The whole season’s been building to this. That is, of course, not unusual for a season of Doctor Who, but "The Pandorica Opens," the first part of this season’s two-part finale, immediately emphasizes the pattern underlying the whole season with its opening scenes. It returns to Van Gogh, still tortured and dreaming of a shattered TARDIS, then to Churchill’s war rooms, then River Song’s prison and, finally, the Royal Collection and the Queen. It all hangs together pretty well, too. Moffat hasn’t been subtle about suggesting he was telling one big story all along, but the reminders of the design bring home what a careful job he’s done. And by episode’s end he’s pulled off another trick: showing it’s all part of an even bigger story, one taking place behind the scenes all season and leading the Doctor to a trap.
As I’ve written each time we hit a two-parter, it’s not easy to assess a story when it’s only half-told. But my only fear at this point is that the payoff of next week’s “The Big Bang” will somehow disappoint the clever set-up here. Even if it does, Moffat’s first season will still be quite an accomplishment. Not only has it cleverly constructed a big, impressive, galaxy-spanning story, it’s also teased out a the nature of stories themselves. The characters in Doctor Who do what they do because Moffat and his writers tell them to, of course, but much of the season has concerned the way the stories we treasure, and return to, and tell ourselves help shape our lives as well. Most literally, the Doctor and Amy fall into a trap made irresistible because it draws on preferences and interests Amy has held since childhood. But Amy’s life is story-shaped in other ways. A childhood encounter with a magic man left her dreaming of the stars and waiting for fairy tales come true. On Starship UK the citizens live a lie they renew each year in their own self-interest. Stuck between two stories, James believes Daisy will recognize his love for her if he just waits to let it happen but also believes he’ll never find love because women never go for chubby, couch-favoring types. And so on.
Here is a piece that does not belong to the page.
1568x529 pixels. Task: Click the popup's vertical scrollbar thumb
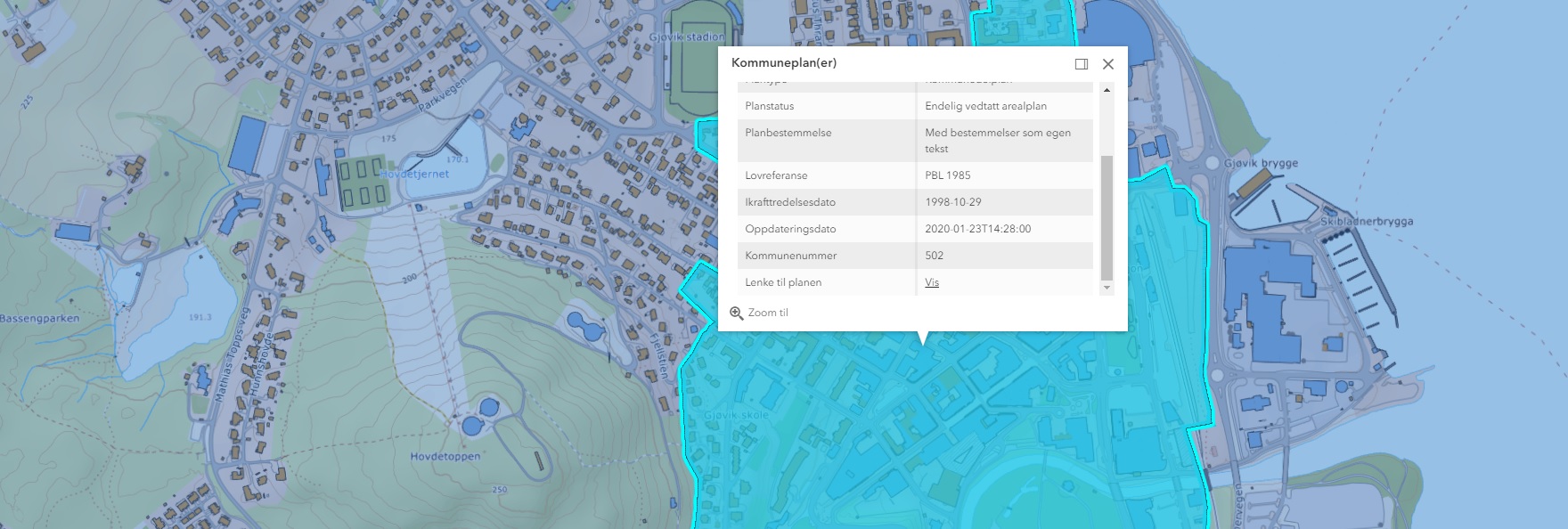[1107, 217]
The Doctor falls victim to a story as well, one about how he’s destined to destroy the universe. It’s a strong enough story to unite all his enemies in a scheme to bring him down. It’s clever the way it all comes together. But cleverer still is the fact that the Daleks, Cybermen, etc. all think they’re the heroes of the story, saving existence from its destroyer. “I hate good wizards in fairy tales. They always turn out to be him,” River says. I thought that was foreshadowing. Now I think she had it flipped on its head.
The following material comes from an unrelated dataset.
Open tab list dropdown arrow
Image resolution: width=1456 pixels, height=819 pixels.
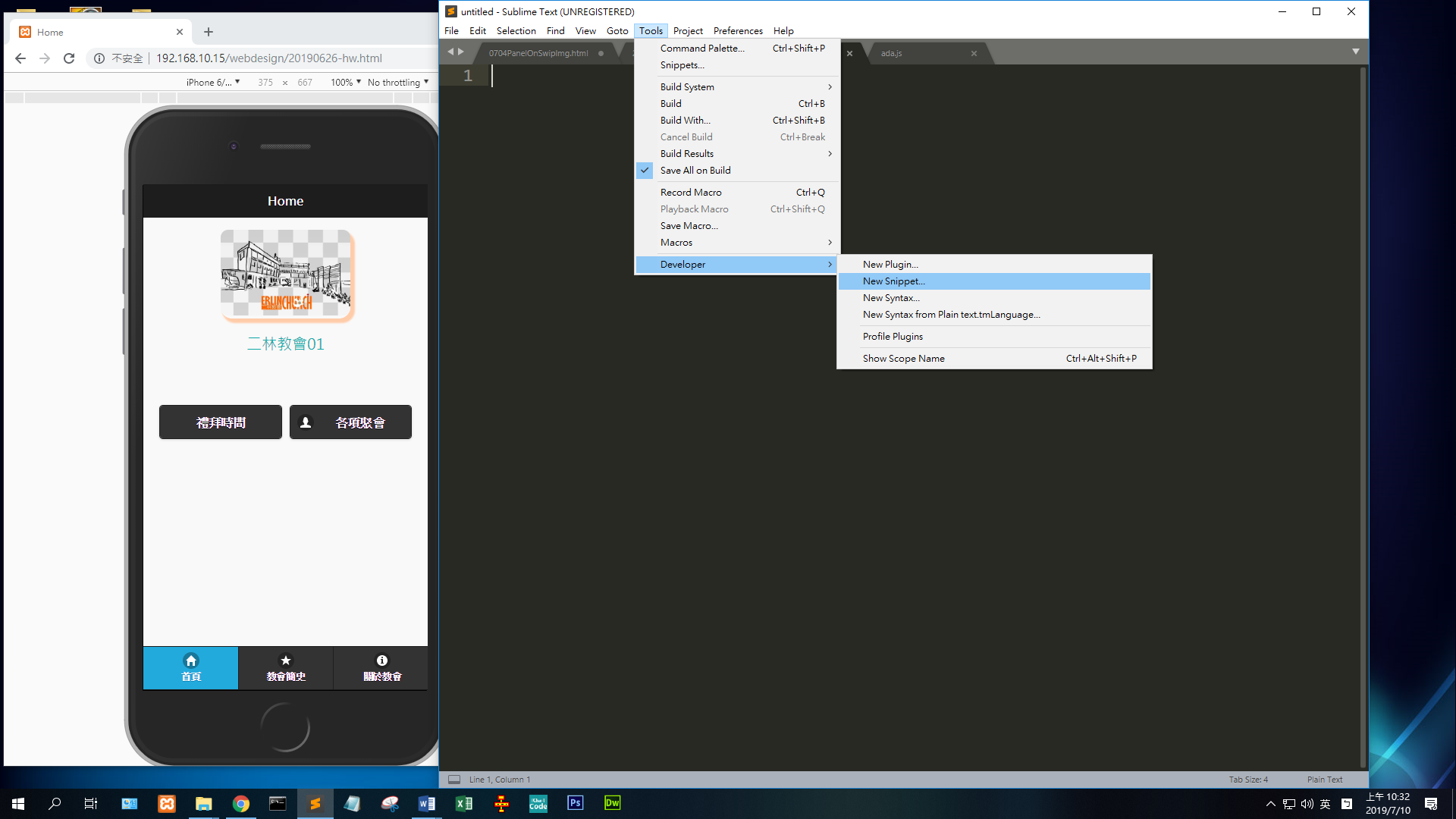pyautogui.click(x=1355, y=52)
Not that the Doctor doesn’t try to play the part of the good wizard this time. That scene of him standing in the middle of his enemies, and standing them down—however temporarily—with just vague threats that call on memories of past defeats, surely goes on this season’s highlight reel.
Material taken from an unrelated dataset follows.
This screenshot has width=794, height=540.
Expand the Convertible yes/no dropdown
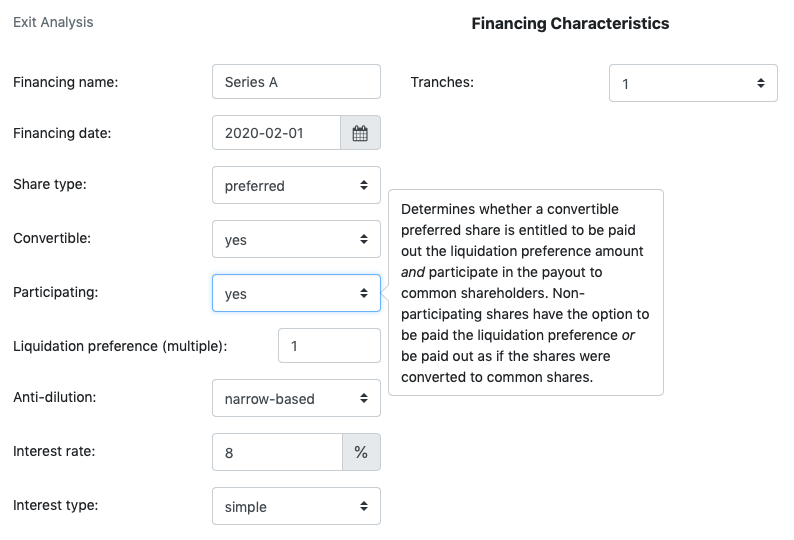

I welcome the return of River, too. It’s good to have her out and about, causing trouble with her hallucinogenic lipstick and posing as Cleopatra. But the most poignant—and cruelest—return belongs to Rory, who turns out not to be Rory at all. Just a simulation accurate enough to stir Amy’s memories of her past love and enough like Rory to fight against his programming as one of the Cybermen in disguise. Those whirring noises, and his inability to silence them, added to the heartbreak of their scenes together. I always suspected Rory would return. The real Rory might still, but I like the bittersweet, then tragic, quality of this mechanical reunion.
Then again, maybe nobody will come back. Amy looks dead. The TARDIS appears destroyed. And the Doctor’s in a trap designed to hold a destroyer of universes. See you next week and we’ll talk it over.
• Even in the home stretch, no spoilers for next week’s episode, please.
• Neat that they got to film at Stonehenge, too, isn’t it? I can’t think of anything else shot there since Roman Polanski’s Tess.
• The scene where Amy tangles with the Cyberman head is one of my favorite moments from this season. It’s simple. It’s all practical effects, essentially a single prop. And it’s really scary.